In this environment we are to attain proficiency in the handling of the war plane. The trip down from Avord was a tedious one, with a pleasant break of day at Toulouse. I came down with two Frenchmen who were excellent company. We spent two nights on the train. All the sleeping cars are used at the Front to carry wounded, so we slept sitting up. Sleeping cars are not so common in Europe, I guess. When I woke up yesterday morning the character of the country had changed from the rolling valleys of Touraine to the more rocky and broken country of Toulouse. The buildings were brick instead of stone, and one could see the round arch and barrel vault of Romanesque influence, combined with the low broken roofs of Spanish architecture. Here and there appeared the beautiful pines which suggested the blue of the Mediterranean and cliff villages, as pictured in paintings of Naples and southern Italy. Arriving in Toulouse about nine in the morning, we washed and had breakfast at a very pleasant hotel restaurant. It had the atmosphere of a good Paris restaurant, but the waitresses were of the brunette southern type, with sparkling eyes and impetuous activity. We liked it so well that we had all three meals there. At lunch, the table next to us was occupied by a good-looking gentleman with a dark moustache, who evidently was suing the favor of the proprietress’ very attractive daughter, therefore the waitress who attended him was gifted with ability and liberty. She caught the spirit of her position, and ushered in each new delicacy with a pomp and grimace, playing the part of bearer of the golden platter and king’s jester with a flippant coquetry and grace which was more entertaining than any show I’ve seen in France.
● ● ● ●
__Problem statement__
According to the passage about the train trip to Toulouse, why did the travelers sleep sitting up? The data are not needed for this.

__Provided data__
● ● ● ●
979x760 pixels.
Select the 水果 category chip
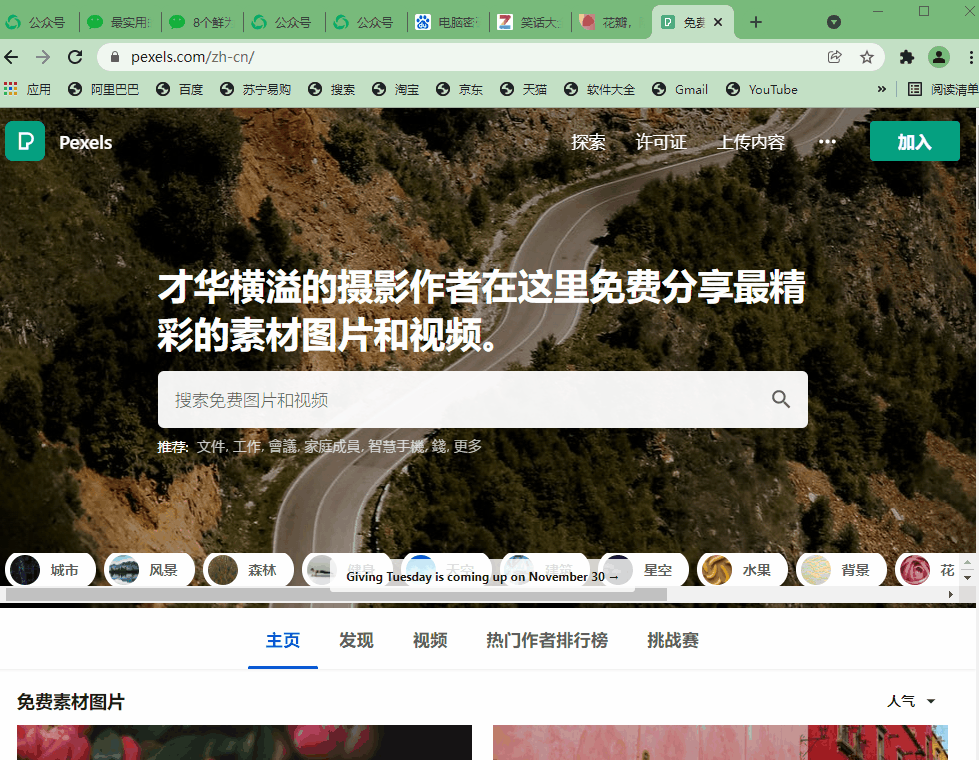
● ● ● ●
__Output__
All the sleeping cars were being used at the Front to carry wounded.